The parade of children and cacophony of door slams dies down in the winter. So, come January, Lucy–the guard dog–gets revved at the slightest hint of anyone approaching our door.
Yesterday, despite it being my day off, I was busy. A lot of my busy-ness these days has to do with the business of my charity team –just getting off the ground. After my usual Thursday morning sock-battle with Hadley, a four mile run, and my first weight training session in two months, I sat down and sent a mass email inviting anyone interested in joining our running team to a kick-off meeting at my house on Thursday January 16, 2014 at 7 pm.
Somehow, after an email or two, a run, a weight training session, balancing the checking accounts, cleaning the espresso machine, and stopping at Home Goods for—God knows what, it was time to get Haddie at school. The entire day had passed and I had not even thought about dinner.

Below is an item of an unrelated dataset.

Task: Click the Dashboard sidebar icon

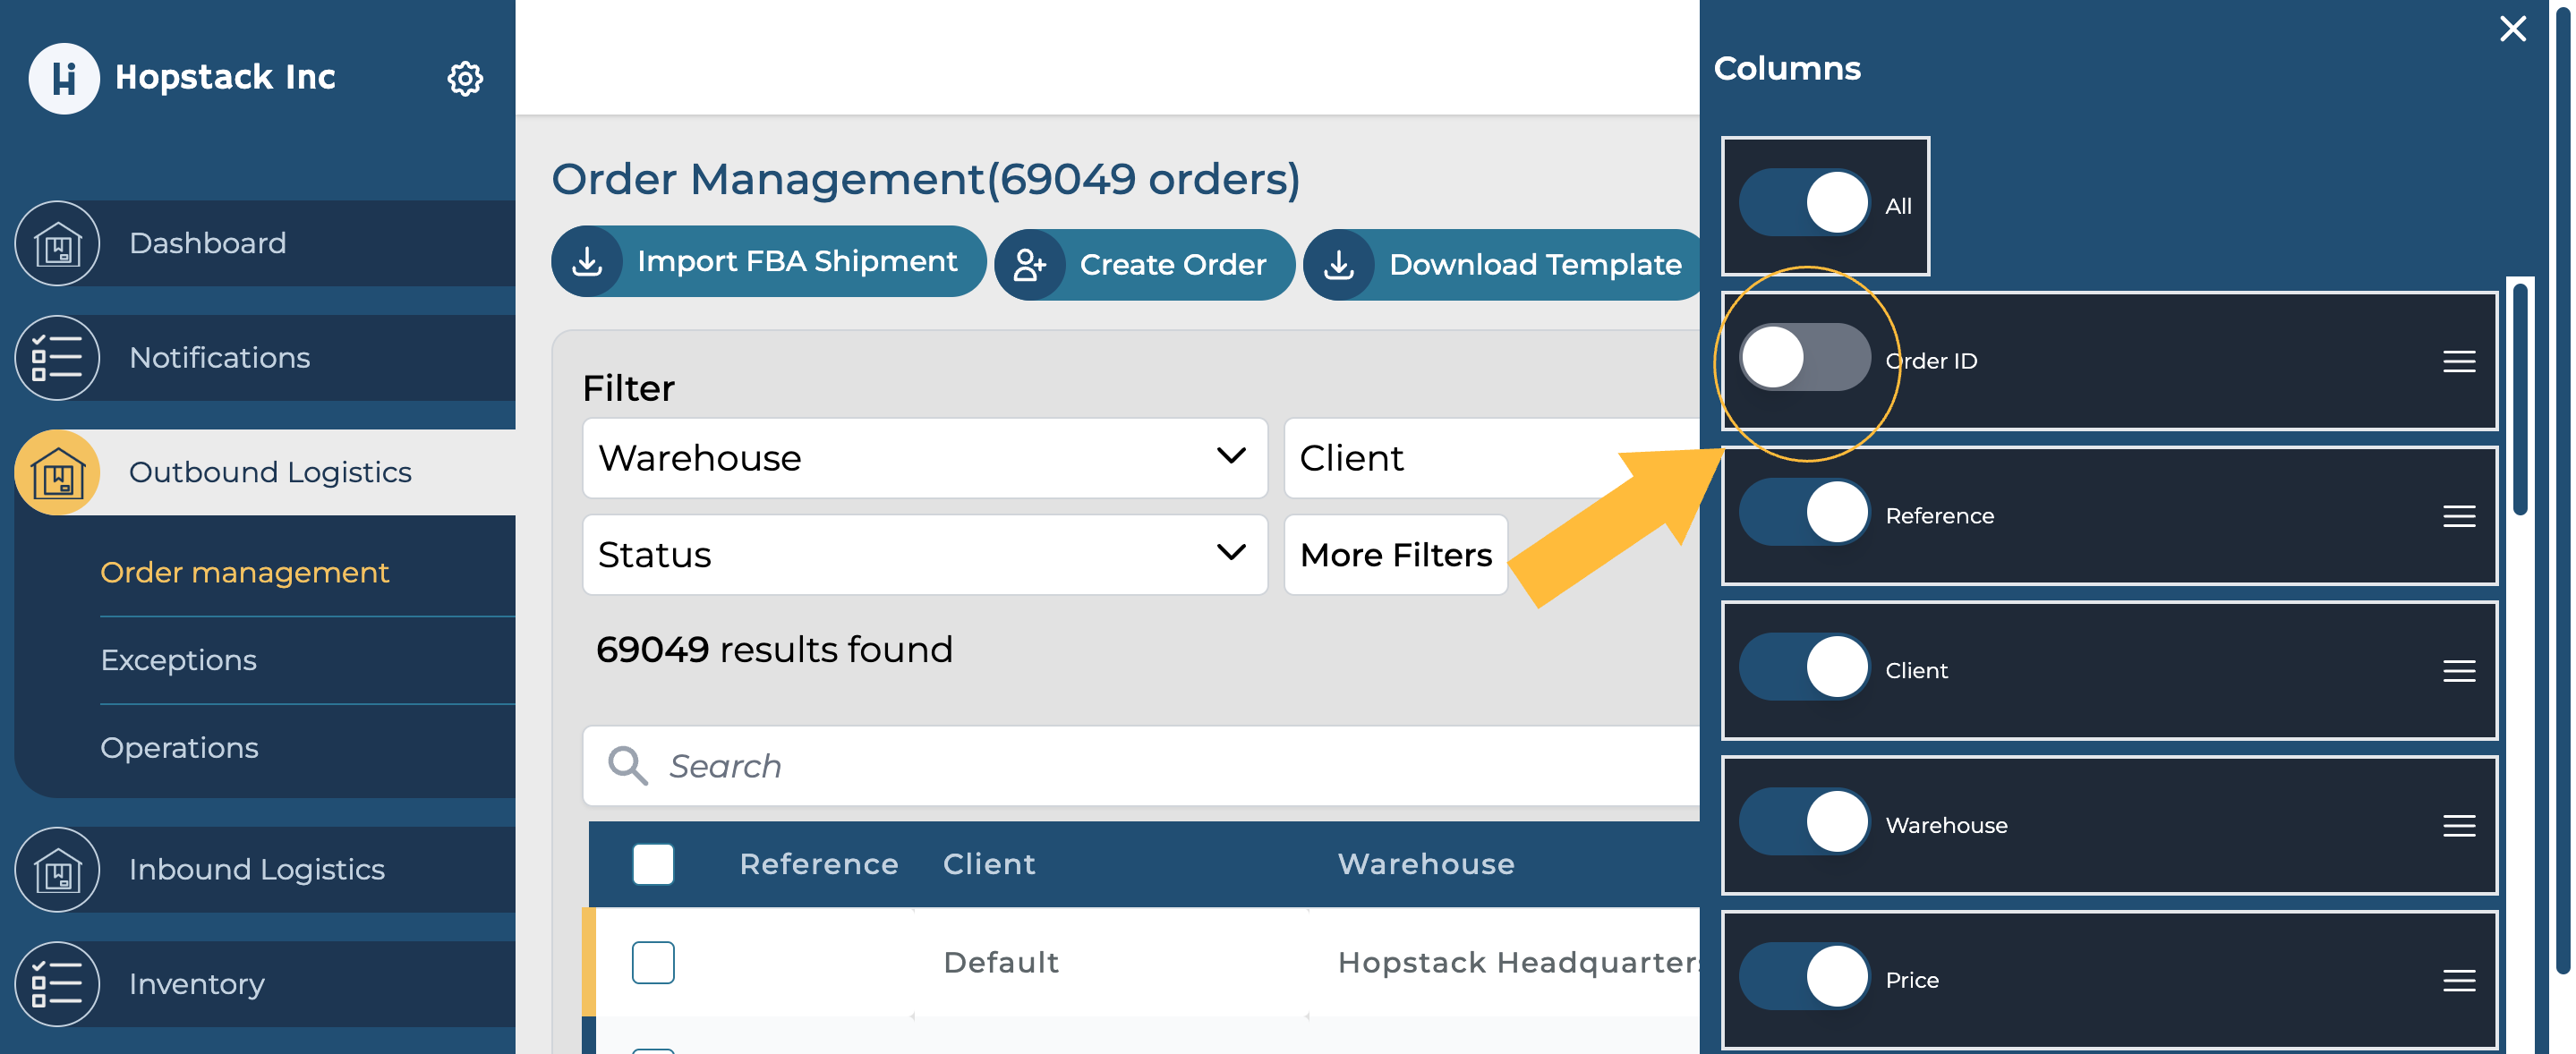Action: pyautogui.click(x=58, y=243)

An hour later, all three kids were home. We quickly dispensed with the customary weekly fights about karate (one kid wanted to go even though she had hours worth of work to do, another kid did not want to go just because he didn’t “feel like it” and another kid who had quit karate for ballet was brought to tears by a reminder that this was her choice. “But MOM! I don’t want to be a ballerina anymore! I want to be a ninja–like Maisy”)
Chris’ lecture about “creating a culture of quitters in our home” finished me off, I was exhausted. Chinese take-out and a lot of wine was the obvious answer to the dinner question.

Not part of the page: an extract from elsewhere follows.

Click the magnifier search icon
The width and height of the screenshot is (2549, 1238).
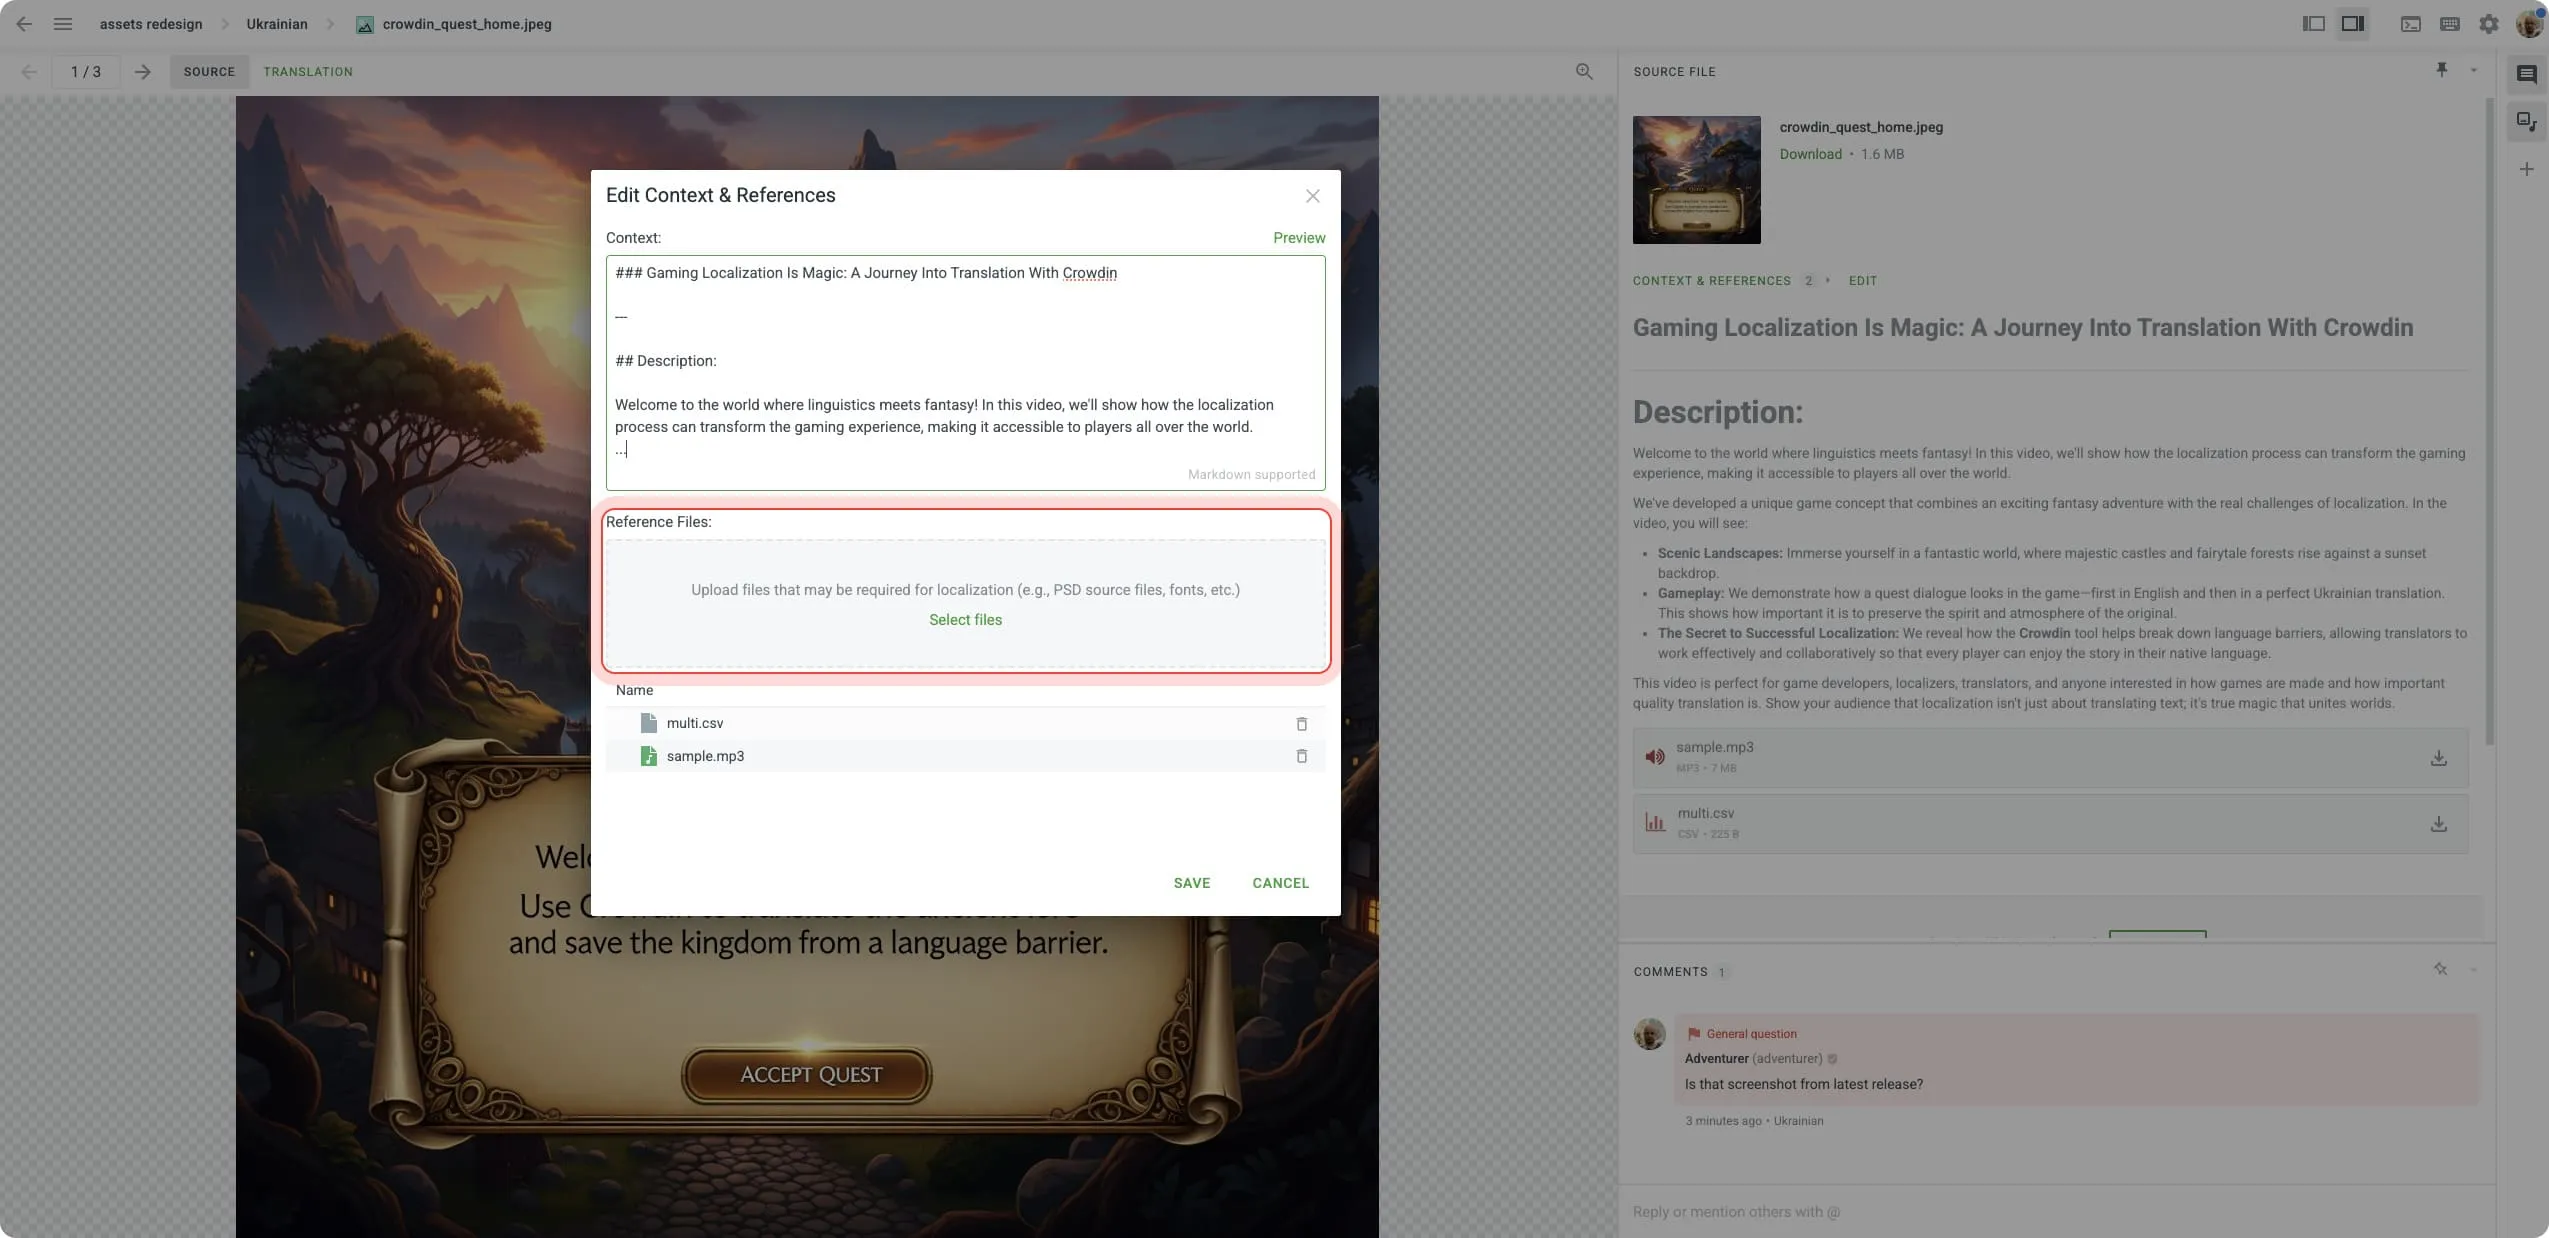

I picked up the karate-lover and karate-hater while the karate-hater-quitter-lover sulked in the back. We grabbed the Chinese and headed home. I had just sat down after seven trips to the fridge for milk, cabinet for glasses, pantry for napkins, and fridge again for water when Lucy started growling. I looked around the table and counted: our five plus a couple of extra neighbor kids were in their usual places. I could not imagine who else could be coming through our open door at that moment.
Next thing I knew, Tom, my nurse and “work husband” was barreling into our kitchen. He was covered in sweat, dressed in running shorts, a reflector vest and ….rubber gloves. Yes, rubber examining gloves–the kind most men his age run screaming at the sight of.
“Oh! Hey there Tom!” Chris called as he slapped him on the back. “What you up to?” Meaning: “What the hell are you doing here?”
It turns out that Tom, in his running training, had taken to running home from our office by way of the mammoth hill that courses right by our house. It seemed like a natural stop-over except for the fact that he had NEVER just ‘stopped over.’
Naturally, we invited Tom to stay for dinner. Chris grabbed a plate and a cold Corona while Tom peeled off his sweaty rubber gloves. It turns out that as he was leaving work, he realized he had forgotten his running gloves and thought that the rubber ones would keep his hands warmer than nothing. He was not bothered by the fact that they also made him look suspiciously like a serial killer.
It wasn’t until Tom had drained the beer and was halfway through his Singapore Mei Fun that he spoke. “Hey! Uh. Am I early?”
The table was silent for a moment.
“Early?” I asked. “For what?”
“For the team kickoff meeting!” Tom announced indignant…”The team meeting you set up!” His tone was accusatory for sure.
Once the laughter had died down and the reality of his error sunk in, Tom jumped up in his typical good natured way.
“Huh…alright then…I’ll be back next week–thanks for the Chinese!” With that, he pulled on his rubber gloves and headed out into the cold rainy night. Apparently, he still had two miles to run.
Note to self re: team meeting: Discuss mid-run fueling strategies.